§ Data entries
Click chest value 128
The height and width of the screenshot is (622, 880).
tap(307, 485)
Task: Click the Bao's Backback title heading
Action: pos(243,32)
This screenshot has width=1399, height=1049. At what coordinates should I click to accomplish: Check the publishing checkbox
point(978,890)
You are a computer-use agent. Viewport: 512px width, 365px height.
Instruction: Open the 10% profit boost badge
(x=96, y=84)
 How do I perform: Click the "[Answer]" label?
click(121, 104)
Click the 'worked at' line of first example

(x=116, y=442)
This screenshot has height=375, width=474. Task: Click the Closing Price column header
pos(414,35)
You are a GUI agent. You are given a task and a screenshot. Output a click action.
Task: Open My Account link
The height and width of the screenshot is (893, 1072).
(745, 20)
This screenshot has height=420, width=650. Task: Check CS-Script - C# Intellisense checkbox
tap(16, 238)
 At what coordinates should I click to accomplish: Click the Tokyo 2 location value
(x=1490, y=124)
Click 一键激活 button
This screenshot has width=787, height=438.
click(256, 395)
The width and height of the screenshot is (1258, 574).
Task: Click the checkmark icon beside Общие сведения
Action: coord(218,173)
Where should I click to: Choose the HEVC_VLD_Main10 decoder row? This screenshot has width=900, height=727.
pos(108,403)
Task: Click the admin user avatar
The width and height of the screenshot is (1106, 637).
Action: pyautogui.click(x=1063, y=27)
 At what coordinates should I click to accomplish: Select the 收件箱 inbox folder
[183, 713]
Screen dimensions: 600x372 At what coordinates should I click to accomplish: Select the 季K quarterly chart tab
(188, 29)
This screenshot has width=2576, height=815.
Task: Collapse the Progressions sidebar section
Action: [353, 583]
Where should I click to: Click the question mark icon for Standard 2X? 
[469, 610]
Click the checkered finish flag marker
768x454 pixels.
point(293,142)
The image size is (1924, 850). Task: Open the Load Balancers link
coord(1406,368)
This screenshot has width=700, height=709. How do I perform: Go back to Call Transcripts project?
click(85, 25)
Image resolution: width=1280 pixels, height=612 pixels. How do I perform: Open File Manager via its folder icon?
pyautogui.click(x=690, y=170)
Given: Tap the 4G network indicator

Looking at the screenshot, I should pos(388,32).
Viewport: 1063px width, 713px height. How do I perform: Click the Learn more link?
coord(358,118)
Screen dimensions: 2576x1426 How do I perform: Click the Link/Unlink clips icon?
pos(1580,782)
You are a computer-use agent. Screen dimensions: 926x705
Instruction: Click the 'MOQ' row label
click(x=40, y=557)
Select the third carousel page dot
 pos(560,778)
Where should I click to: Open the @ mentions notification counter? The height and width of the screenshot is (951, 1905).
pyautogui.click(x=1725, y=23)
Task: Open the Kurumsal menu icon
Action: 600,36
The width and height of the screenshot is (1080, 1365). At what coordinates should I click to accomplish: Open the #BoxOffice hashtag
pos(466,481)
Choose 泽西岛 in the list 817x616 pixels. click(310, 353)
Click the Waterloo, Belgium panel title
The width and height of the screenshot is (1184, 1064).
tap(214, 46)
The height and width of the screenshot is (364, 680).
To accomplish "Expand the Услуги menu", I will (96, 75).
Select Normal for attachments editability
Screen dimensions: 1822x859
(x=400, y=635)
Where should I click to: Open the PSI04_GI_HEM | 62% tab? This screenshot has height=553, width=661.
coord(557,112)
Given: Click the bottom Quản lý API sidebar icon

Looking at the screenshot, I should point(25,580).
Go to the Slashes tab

§ EXERCISE OBJECTIVE
A word-for-word copy of all the entries above is required.

§ RESULT BELOW
Click chest value 128
The height and width of the screenshot is (622, 880).
tap(307, 485)
Task: Click the Bao's Backback title heading
Action: pos(243,32)
This screenshot has width=1399, height=1049. At what coordinates should I click to accomplish: Check the publishing checkbox
point(978,890)
You are a computer-use agent. Viewport: 512px width, 365px height.
Instruction: Open the 10% profit boost badge
(x=96, y=84)
 How do I perform: Click the "[Answer]" label?
click(121, 104)
Click the 'worked at' line of first example

(x=116, y=442)
This screenshot has height=375, width=474. Task: Click the Closing Price column header
pos(414,35)
You are a GUI agent. You are given a task and a screenshot. Output a click action.
Task: Open My Account link
The height and width of the screenshot is (893, 1072).
(745, 20)
This screenshot has height=420, width=650. Task: Check CS-Script - C# Intellisense checkbox
tap(16, 238)
 At what coordinates should I click to accomplish: Click the Tokyo 2 location value
(x=1490, y=124)
Click 一键激活 button
This screenshot has width=787, height=438.
click(256, 395)
The width and height of the screenshot is (1258, 574).
Task: Click the checkmark icon beside Общие сведения
Action: coord(218,173)
Where should I click to: Choose the HEVC_VLD_Main10 decoder row? This screenshot has width=900, height=727.
pos(108,403)
Task: Click the admin user avatar
The width and height of the screenshot is (1106, 637).
Action: pyautogui.click(x=1063, y=27)
 At what coordinates should I click to accomplish: Select the 收件箱 inbox folder
[183, 713]
Screen dimensions: 600x372 At what coordinates should I click to accomplish: Select the 季K quarterly chart tab
(188, 29)
This screenshot has width=2576, height=815.
Task: Collapse the Progressions sidebar section
Action: [353, 583]
Where should I click to: Click the question mark icon for Standard 2X? 
[469, 610]
Click the checkered finish flag marker
768x454 pixels.
point(293,142)
The image size is (1924, 850). Task: Open the Load Balancers link
coord(1406,368)
This screenshot has width=700, height=709. How do I perform: Go back to Call Transcripts project?
click(85, 25)
Image resolution: width=1280 pixels, height=612 pixels. How do I perform: Open File Manager via its folder icon?
pyautogui.click(x=690, y=170)
Given: Tap the 4G network indicator

Looking at the screenshot, I should pos(388,32).
Viewport: 1063px width, 713px height. How do I perform: Click the Learn more link?
coord(358,118)
Screen dimensions: 2576x1426 How do I perform: Click the Link/Unlink clips icon?
pos(1580,782)
You are a computer-use agent. Screen dimensions: 926x705
Instruction: Click the 'MOQ' row label
click(x=40, y=557)
Select the third carousel page dot
 pos(560,778)
Where should I click to: Open the @ mentions notification counter? The height and width of the screenshot is (951, 1905).
pyautogui.click(x=1725, y=23)
Task: Open the Kurumsal menu icon
Action: 600,36
The width and height of the screenshot is (1080, 1365). At what coordinates should I click to accomplish: Open the #BoxOffice hashtag
pos(466,481)
Choose 泽西岛 in the list 817x616 pixels. click(310, 353)
Click the Waterloo, Belgium panel title
The width and height of the screenshot is (1184, 1064).
tap(214, 46)
The height and width of the screenshot is (364, 680).
To accomplish "Expand the Услуги menu", I will (96, 75).
Select Normal for attachments editability
Screen dimensions: 1822x859
(x=400, y=635)
Where should I click to: Open the PSI04_GI_HEM | 62% tab? This screenshot has height=553, width=661.
coord(557,112)
Given: Click the bottom Quản lý API sidebar icon

Looking at the screenshot, I should point(25,580).
Go to the Slashes tab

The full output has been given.